◆ PROMPT ◆
Please find all lines containing "agent" in the listing below and copy them.

◆ MATERIAL PROVIDED ◆
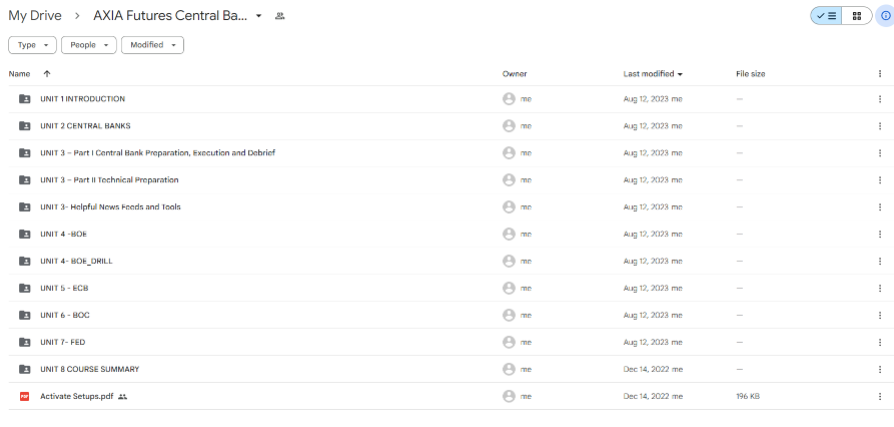Go back to My Drive breadcrumb
Viewport: 894px width, 427px height.
[x=35, y=16]
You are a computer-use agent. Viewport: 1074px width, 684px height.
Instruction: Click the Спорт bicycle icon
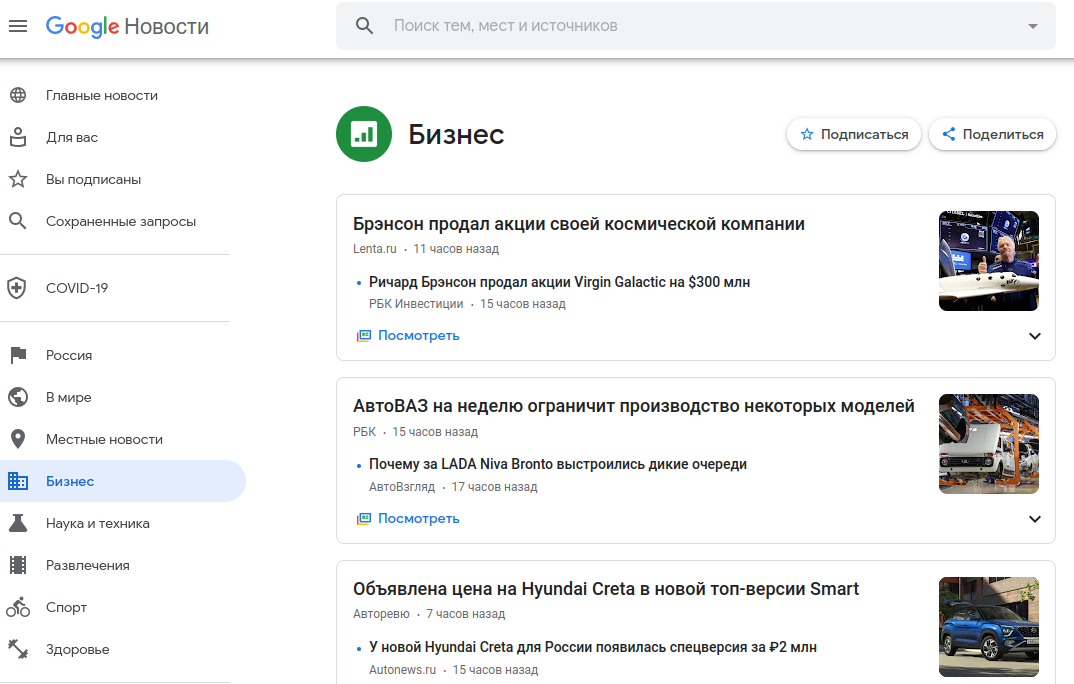coord(17,607)
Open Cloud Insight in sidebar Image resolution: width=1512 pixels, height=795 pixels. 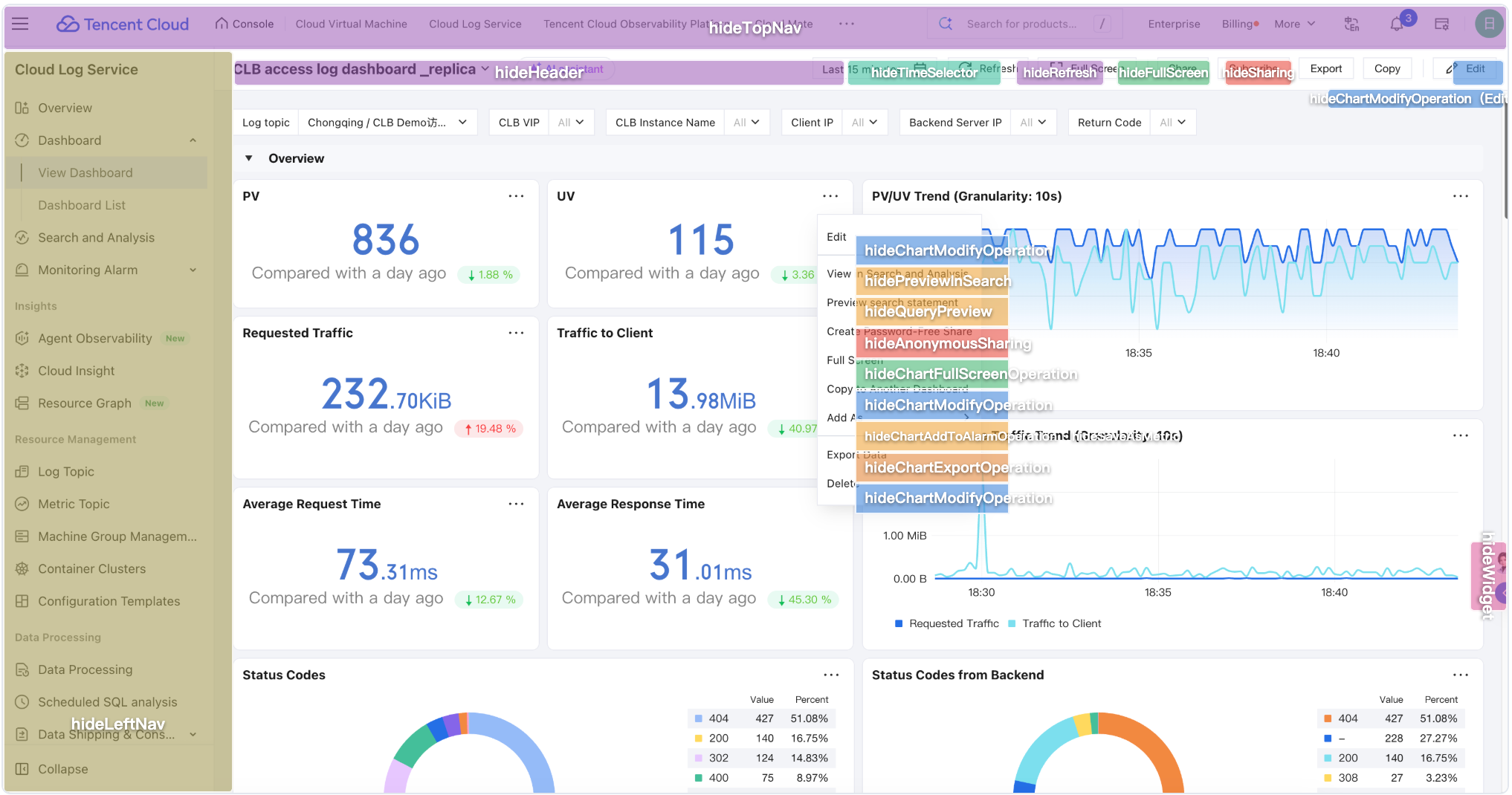(76, 371)
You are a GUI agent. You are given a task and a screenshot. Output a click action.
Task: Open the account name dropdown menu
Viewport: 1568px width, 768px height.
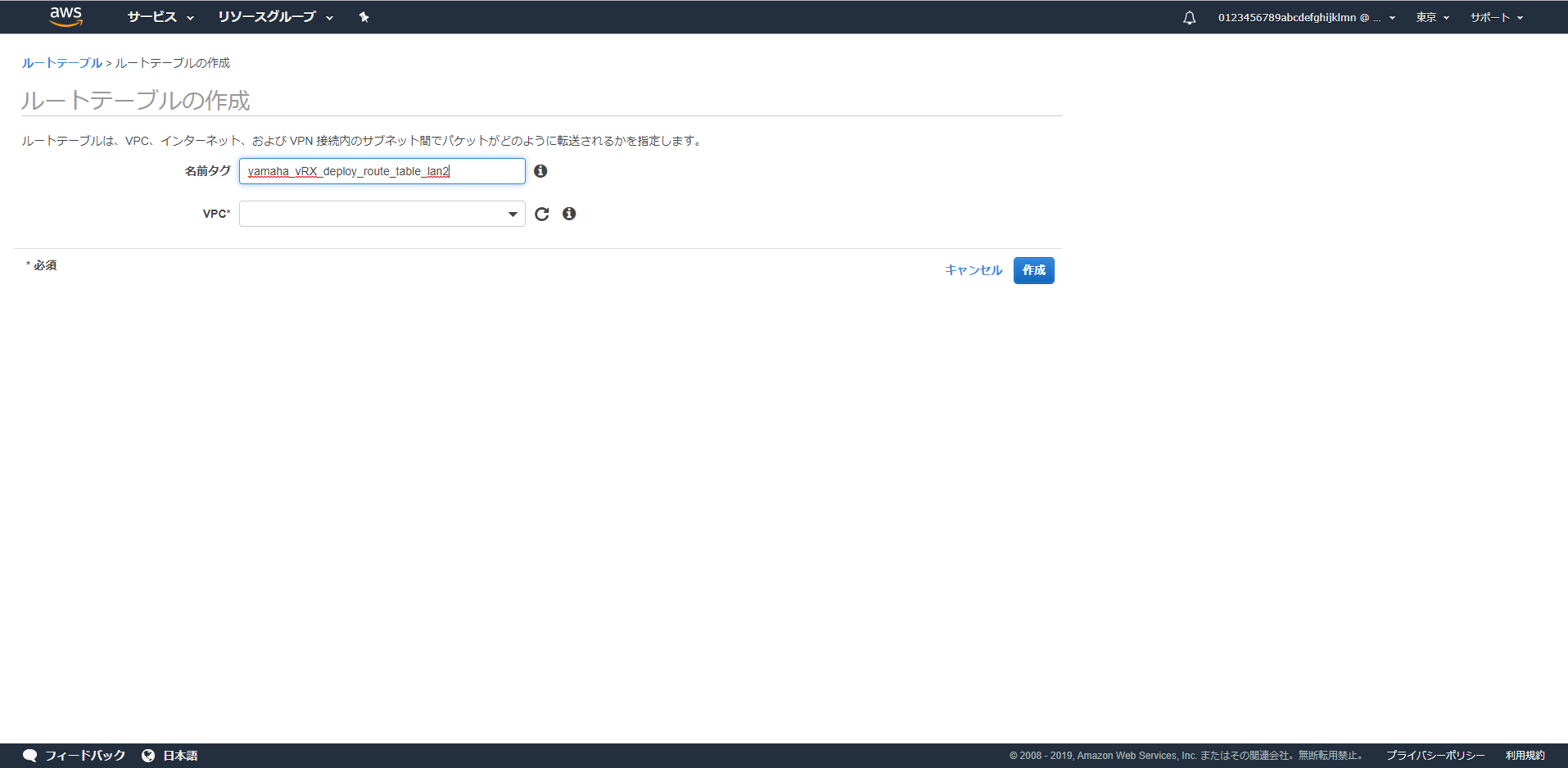[1306, 17]
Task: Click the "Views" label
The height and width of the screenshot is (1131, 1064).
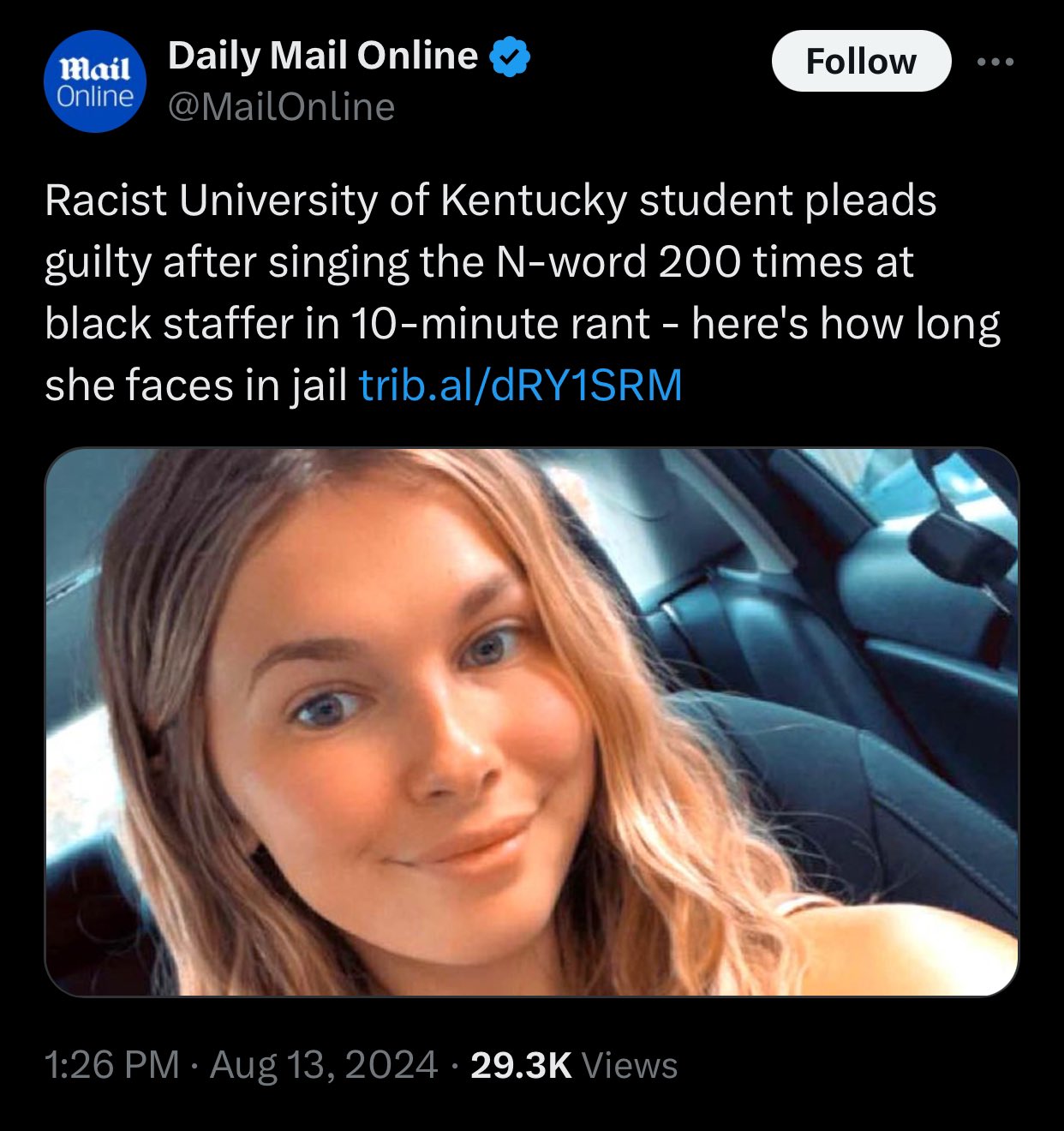Action: 630,1065
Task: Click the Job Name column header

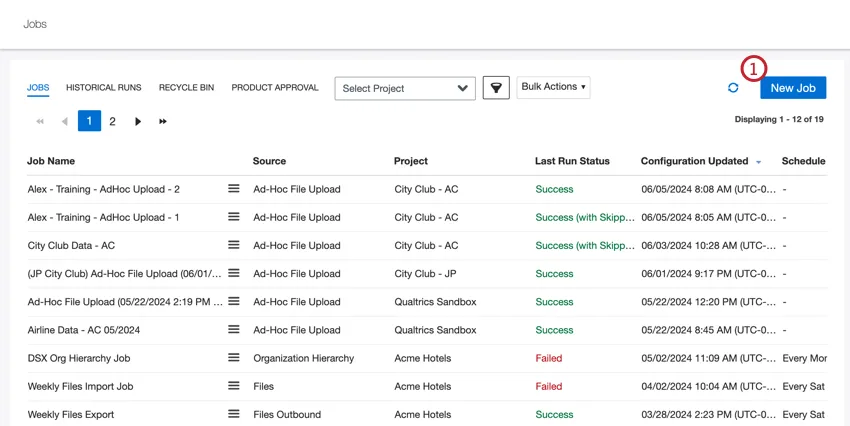Action: click(51, 161)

◆ ANSWER BOX ◆
You are a computer-use agent. Viewport: 1074px width, 684px height.
You are a GUI agent. You are given a task and a screenshot. Output a click action.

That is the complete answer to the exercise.